Hi all.
We (the Wikidata team) ran into an issue recently with the value that gets passed as $baseRevId to Content::prepareSave(), see Bug 67831 [1]. This comes from WikiPage::doEditContent(), and, for core, is nearly always set to "false" (e.g. by EditPage).
We interpreted this rev ID to be the revision that is the nominal base revision of the edit, and implemented an edit conflict check based on it. Which works with the way we use doEditContent() for wikibase on wikidata, and with most stuff in core (which generally has $baseRevId = false). But as it turns out, it does not work with rollbacks: WikiPage::commitRollback sets $baseRevId to the ID of the revision we revert *to*.
Now, is that correct, or is it a bug? What does "base revision" mean?
The documentation of WikiPage::doEditContent() is unclear about this (yes, I wrote this method when introducing the Content class - but I copied the interface WikiPage::doEdit(), and mostly kept the code as it was). And in the code, $baseRevId is not used at all except for passing it to hooks and to Content::prepareSave - which doesn't do anything with it for any of the Content implementations in core - only in Wikibase we tried to implement a conflict check here, which should really be in WikiPage, I think.
So, what *does* $baseRevId mean? If you happen to know when and why $baseRevId was introduced, please enlighten me. I can think of three possibilities:
1) It's the edit's reference revision, used to detect edit conflicts (this is how we use this in Wikibase). That is, an edit is done with respect to a specific revision, and that revision is passed back to WikiPage when saving, so a check for edit conflicts can be done as close to the actual edit as possible (ideally, in the same DB transaction). Compare bug 56849 [2].
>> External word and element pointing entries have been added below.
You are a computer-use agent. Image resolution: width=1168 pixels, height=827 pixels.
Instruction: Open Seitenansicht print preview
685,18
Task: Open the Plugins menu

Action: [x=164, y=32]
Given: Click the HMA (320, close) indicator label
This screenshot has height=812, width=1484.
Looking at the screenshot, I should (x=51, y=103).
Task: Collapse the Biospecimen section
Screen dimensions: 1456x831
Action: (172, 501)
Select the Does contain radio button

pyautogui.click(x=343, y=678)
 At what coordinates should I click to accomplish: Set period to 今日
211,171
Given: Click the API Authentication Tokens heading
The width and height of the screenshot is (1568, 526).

2) The edit's "physical parent": that would be the same as (1), unless there is a conflict that was detected early and automatic resolved by rebasing the edit. E.g. if an edit is performed based on revision 11, but revision 12 was added since, and the edit was successfully rebased, the "parent" would be 12, not 11. This is what WikiPage::doEditContent() calls $oldid, and what gets saved in rev_parent_id. Since WikiPage::doEditContent() makes the distinction between $oldid and $baseRevId, this is probably not what $baseRevId was intended to be.
3) It could be the "logical parent": this would be identical to (2), except for a rollback: if I revert revision 15 and 14 back to revision 13, the new revision's logical parent would be rev 13's parent. The idea is that you are restoring rev 13 as it was, with the same parent rev 13 had. Something like this seems to be the intention of what commitRollback() currently does, but the way it is now, the new revision would have rev 13 as its logical parent (which, for a rollback, would have identical content).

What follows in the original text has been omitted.